▶ Extrait du document
######

À l’origine, dans l’Église, on pouvait se contenter, comme canon de la foi, de la Parole de Dieu de l’Ancien Testament, interprétée par les paroles du Seigneur, et de l’esprit apostolique et prophétique qui en gardait le souvenir vivant et enthousiaste. L’Église était fondée sur une parole de Dieu écrite, mais aussi sur une parole non écrite, la tradition des témoins du Christ; elle avait pour fondement les apôtres et les prophètes. Jésus-Christ était la pierre angulaire. La question est de savoir si, pour nous, hommes d’aujourd’hui, nous avons, pour juger de la nature de l’enseignement des apôtres et des prophètes de l’époque apostolique, une autre règle objective que les écrits de ces apôtres et de ces prophètes, et si ces écrits ont, pour nous, plus d’importance ou autant d’importance que les écrits de l’Ancien Testament eux-mêmes. La seule documentation écrite que nous possédions, ce sont les écrits incontestés du Nouveau Testament.
On objectera que nous posons un a priori de la foi, un a priori religieux. À cela, il faut répondre que c’est justement sur des a priori de ce genre que le Saint-Esprit appose le sceau de son témoignage sur notre âme. Placés entre deux abîmes, celui de la dissolution du christianisme par l’individualisme et l’abîme de l’altération irrémédiable du christianisme sous l’influence de déformations et de superstitions rebutantes sanctionnées par des magistères ecclésiastiques, nous nous engageons vers la seule issue qui s’ouvre devant nous, vers la lumière, et nous acceptons, avec les réformateurs, l’autorité canonique que les écrits incontestés du Nouveau Testament revendiquent implicitement ou explicitement comme écrits apostoliques ou prophétiques. C’est autant et plus que la raison, autant et plus que l’autorité de l’Église, le témoignage et la persuasion intérieure du Saint-Esprit qui nous y pousse irrésistiblement.
Les livres du Nouveau Testament présentent pour notre foi autant de valeur et plus de valeur que ceux de l’Ancien Testament, parce qu’ils émanent d’hommes dont l’inspiration ne cède en rien aux écrits de l’Ancien Testament; plus de valeur parce que nous acceptons l’affirmation de Jésus, conservée dans la tradition synoptique (Mt 11.11; Lc 7.28), d’après laquelle le plus petit prophète dans le Royaume des cieux est plus grand que le plus grand des prophètes de l’Ancienne Alliance. Jésus avait conféré aux apôtres cette inspiration. Le Paraclet devait enseigner toutes choses et rappeler tout ce que Jésus a dit. En tant qu’ambassadeurs, les apôtres doivent être reçus comme le Christ.

######

▶ Enregistrements
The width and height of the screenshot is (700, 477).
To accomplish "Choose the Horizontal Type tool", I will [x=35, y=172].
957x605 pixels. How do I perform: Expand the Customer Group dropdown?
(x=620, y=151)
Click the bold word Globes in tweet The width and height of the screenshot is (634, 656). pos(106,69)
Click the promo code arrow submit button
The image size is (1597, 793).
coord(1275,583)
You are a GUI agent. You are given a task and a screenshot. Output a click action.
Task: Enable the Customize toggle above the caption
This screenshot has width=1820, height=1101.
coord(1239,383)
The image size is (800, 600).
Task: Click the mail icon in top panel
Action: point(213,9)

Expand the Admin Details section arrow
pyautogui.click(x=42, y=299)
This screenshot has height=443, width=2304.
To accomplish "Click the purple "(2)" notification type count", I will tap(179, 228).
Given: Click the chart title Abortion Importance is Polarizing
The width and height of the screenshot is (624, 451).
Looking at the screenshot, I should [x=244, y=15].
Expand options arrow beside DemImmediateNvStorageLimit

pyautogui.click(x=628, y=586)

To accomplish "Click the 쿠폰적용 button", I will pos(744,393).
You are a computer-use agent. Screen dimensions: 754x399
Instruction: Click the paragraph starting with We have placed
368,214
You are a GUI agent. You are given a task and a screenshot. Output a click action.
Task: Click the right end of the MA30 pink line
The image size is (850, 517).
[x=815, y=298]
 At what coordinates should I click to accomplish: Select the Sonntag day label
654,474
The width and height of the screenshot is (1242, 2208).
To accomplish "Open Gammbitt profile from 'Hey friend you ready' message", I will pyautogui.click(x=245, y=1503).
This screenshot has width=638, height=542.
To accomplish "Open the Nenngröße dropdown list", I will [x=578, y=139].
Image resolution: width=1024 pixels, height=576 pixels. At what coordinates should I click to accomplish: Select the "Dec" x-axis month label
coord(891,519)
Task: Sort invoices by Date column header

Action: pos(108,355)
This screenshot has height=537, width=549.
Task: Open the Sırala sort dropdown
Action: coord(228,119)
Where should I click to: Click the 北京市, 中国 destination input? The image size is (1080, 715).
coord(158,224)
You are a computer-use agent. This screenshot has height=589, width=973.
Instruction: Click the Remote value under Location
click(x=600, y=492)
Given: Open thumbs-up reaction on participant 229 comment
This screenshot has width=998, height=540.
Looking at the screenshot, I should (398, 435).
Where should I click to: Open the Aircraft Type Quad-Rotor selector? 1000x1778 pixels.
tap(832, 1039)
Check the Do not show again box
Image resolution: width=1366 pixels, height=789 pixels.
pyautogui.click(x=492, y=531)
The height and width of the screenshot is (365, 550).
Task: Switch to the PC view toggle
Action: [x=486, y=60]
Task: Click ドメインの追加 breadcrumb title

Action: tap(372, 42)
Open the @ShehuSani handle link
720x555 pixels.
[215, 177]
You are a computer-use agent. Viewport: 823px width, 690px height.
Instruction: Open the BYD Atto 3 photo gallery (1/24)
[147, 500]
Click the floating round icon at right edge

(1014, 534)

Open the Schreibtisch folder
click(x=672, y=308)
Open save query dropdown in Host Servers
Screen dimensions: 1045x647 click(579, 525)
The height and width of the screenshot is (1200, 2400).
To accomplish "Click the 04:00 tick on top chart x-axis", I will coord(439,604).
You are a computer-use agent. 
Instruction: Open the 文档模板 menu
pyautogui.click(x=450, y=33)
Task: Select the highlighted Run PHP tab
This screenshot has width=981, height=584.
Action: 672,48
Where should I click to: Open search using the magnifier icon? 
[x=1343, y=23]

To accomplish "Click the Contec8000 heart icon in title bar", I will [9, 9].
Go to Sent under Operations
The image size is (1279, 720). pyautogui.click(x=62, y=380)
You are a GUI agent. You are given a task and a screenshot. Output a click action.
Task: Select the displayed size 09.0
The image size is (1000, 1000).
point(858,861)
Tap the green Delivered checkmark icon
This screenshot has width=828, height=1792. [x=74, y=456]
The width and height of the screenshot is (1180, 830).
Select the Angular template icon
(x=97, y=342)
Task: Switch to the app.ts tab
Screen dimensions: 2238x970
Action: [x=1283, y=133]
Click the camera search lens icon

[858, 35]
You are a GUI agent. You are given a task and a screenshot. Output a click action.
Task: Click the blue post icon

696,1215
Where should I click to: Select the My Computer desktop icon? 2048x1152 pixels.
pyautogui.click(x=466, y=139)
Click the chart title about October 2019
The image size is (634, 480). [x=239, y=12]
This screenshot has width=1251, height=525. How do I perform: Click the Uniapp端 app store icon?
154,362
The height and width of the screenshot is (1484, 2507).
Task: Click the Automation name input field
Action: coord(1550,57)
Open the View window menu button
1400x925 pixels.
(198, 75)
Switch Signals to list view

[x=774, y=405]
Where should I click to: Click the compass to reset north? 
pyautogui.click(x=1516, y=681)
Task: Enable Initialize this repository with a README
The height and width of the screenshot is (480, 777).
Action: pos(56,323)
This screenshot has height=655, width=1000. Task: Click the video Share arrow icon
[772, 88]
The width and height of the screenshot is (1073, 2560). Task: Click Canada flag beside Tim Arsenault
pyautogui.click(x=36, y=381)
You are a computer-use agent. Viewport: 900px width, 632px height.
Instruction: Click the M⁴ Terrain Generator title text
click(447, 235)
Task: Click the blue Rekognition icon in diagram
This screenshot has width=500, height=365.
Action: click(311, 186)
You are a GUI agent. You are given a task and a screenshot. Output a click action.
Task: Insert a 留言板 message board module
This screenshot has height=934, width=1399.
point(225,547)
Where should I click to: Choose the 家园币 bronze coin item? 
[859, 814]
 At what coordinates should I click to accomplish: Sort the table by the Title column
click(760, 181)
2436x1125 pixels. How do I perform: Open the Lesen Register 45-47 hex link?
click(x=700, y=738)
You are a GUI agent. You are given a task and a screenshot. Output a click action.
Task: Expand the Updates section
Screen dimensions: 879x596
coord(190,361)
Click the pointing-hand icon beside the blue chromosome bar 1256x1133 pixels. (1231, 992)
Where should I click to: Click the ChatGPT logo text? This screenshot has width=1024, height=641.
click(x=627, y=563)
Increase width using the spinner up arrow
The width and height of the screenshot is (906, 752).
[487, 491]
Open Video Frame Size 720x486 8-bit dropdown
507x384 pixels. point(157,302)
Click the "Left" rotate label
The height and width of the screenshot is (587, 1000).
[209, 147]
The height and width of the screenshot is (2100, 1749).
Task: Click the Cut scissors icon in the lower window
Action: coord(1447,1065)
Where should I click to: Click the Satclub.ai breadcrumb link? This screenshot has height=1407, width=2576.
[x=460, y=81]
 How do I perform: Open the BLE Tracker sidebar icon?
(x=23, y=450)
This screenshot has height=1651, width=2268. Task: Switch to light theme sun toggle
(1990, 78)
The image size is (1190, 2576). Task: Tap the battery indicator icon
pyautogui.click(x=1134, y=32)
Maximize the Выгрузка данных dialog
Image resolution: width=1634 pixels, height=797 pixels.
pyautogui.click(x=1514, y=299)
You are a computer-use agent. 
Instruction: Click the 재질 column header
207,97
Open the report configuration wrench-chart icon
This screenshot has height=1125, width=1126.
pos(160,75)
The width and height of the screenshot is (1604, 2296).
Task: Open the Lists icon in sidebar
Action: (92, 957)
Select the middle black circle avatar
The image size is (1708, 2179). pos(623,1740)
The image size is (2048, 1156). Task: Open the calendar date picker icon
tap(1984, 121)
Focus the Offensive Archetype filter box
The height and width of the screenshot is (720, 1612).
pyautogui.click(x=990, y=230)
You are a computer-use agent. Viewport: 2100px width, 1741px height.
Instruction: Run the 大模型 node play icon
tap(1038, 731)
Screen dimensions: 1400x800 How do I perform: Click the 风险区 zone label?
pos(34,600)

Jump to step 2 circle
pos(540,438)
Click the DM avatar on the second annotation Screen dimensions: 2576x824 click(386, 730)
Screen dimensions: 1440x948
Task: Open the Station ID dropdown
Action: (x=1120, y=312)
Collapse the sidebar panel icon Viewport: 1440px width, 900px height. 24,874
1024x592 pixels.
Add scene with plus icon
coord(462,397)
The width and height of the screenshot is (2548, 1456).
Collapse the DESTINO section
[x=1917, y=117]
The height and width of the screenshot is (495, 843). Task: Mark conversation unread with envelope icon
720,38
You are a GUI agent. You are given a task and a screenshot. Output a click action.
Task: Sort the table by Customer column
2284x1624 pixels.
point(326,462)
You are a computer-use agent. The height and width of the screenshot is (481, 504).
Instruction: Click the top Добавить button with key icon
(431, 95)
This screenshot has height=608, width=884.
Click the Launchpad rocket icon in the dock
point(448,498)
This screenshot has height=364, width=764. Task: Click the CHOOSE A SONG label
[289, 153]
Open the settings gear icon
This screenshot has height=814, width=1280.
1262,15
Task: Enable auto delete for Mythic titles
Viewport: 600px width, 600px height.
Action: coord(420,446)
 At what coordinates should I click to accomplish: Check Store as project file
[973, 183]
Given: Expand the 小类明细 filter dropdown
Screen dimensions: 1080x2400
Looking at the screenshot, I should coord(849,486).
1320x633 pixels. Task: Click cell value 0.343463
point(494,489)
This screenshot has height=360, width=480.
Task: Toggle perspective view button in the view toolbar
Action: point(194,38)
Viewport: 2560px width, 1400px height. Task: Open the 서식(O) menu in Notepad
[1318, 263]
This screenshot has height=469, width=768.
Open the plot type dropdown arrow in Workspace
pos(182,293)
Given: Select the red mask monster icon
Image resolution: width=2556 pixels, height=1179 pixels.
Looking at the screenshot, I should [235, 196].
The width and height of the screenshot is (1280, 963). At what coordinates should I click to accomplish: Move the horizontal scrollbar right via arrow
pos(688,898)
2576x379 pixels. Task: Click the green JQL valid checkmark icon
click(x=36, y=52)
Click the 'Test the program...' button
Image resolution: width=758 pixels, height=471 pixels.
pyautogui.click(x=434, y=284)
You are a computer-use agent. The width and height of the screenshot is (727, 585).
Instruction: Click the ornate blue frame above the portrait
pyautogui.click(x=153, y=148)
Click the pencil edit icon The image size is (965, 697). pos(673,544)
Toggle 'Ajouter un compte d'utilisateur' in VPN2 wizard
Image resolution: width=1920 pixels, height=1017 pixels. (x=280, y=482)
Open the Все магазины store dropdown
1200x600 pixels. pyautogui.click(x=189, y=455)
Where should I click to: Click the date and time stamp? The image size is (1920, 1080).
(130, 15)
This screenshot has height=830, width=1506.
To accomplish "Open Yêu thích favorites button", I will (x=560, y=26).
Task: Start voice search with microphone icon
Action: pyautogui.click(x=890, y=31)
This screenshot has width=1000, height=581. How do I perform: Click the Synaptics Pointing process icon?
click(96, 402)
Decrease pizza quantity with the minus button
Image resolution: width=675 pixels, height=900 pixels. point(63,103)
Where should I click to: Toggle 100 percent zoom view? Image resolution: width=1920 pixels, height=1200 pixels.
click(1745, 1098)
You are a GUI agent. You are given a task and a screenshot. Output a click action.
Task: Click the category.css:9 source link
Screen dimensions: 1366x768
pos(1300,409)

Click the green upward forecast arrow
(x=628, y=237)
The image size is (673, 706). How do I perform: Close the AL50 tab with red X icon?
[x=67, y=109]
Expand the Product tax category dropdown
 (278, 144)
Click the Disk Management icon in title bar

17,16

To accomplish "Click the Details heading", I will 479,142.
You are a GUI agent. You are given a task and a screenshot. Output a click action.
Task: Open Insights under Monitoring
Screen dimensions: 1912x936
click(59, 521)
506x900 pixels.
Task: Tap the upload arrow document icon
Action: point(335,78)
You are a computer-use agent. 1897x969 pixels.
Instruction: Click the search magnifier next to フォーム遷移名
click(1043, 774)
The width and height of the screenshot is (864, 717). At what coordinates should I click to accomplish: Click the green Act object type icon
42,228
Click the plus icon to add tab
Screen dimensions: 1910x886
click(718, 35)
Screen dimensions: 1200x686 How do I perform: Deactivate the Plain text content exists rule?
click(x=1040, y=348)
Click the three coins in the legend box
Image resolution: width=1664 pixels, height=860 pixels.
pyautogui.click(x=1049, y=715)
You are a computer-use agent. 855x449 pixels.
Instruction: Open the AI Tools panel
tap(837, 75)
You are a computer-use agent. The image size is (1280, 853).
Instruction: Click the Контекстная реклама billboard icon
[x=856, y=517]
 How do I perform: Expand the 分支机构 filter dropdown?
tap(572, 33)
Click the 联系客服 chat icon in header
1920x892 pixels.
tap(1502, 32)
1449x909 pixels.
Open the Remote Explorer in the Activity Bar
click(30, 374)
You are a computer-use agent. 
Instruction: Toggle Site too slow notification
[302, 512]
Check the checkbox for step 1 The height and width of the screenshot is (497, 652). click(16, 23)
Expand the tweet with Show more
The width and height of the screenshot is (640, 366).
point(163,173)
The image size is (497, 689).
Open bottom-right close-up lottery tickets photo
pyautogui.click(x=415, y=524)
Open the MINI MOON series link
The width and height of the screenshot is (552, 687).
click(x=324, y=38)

######

▶ Consigne
Rédigez la suite de l'extrait sur l'autorité canonique du Nouveau Testament, à partir de sa dernière phrase.

▶ Résultat ci-dessous
La question de l’inspiration des auteurs ayant été examinée dans un chapitre précédent, nous n’y reviendrons pas. L’Église chrétienne avait certainement des écrits prophétiques ou canoniques spécifiquement chrétiens dans les dernières années du premier siècle ou les toutes premières années du second, une Écriture sainte. Ce canon n’a pas été promulgué par un concile œcuménique, par une autorité extérieure distincte des auteurs sacrés, sinon le Nouveau Testament serait depuis des siècles tombé en poussière. Ces livres s’étaient imposés aux Églises au moins un siècle et demi avant que les conciles provinciaux aient constaté solennellement que l’état de fait correspondait à la reconnaissance de l’autorité de notre Nouveau Testament actuel. Substantiellement, le Concile de Laodicée en 363 (sauf l’Apocalypse) rigoureusement le Concile de Rome en 382 (2 et 3 Jean sont appelés « alterius joannis »), les Conciles d’Hippone en 393 et de Carthage en 397 ont reconnu notre canon actuel.
Ce ne sont pas les conciles qui ont fait le canon; le canon s’est fait de lui-même, par l’ascendant religieux, la puissance d’édification que renfermaient les écrits témoins de l’âge apostolique.
Après Eusèbe et avec Calvin, nous n’avons aucune hésitation à distinguer dans le canon un noyau résistant, les livres confessés et reconnus n’ayant jamais été contestés dans l’Église catholique : les quatre Évangiles, les Actes, treize épîtres de Paul, la première de Pierre et la première de Jean. Et nous recevons les autres, moins bien attestés historiquement, parce qu’avec Calvin nous reconnaissons la même source d’inspiration, la même majesté de l’Esprit que nous saluons dans les autres. Un accord si intime, si profond, que nous ne retrouvons nulle part ailleurs, nous permet de conclure qu’ils sont, comme les autres, avec leur cachet propre, des écrits prophétiques, des livres canoniques inspirés de Dieu. C’est là un jugement de valeur d’ordre religieux, mystique si vous voulez, que l’historien, en tant que tel, ne peut que constater l’existence, mais sur lequel il ne lui appartient pas de se prononcer.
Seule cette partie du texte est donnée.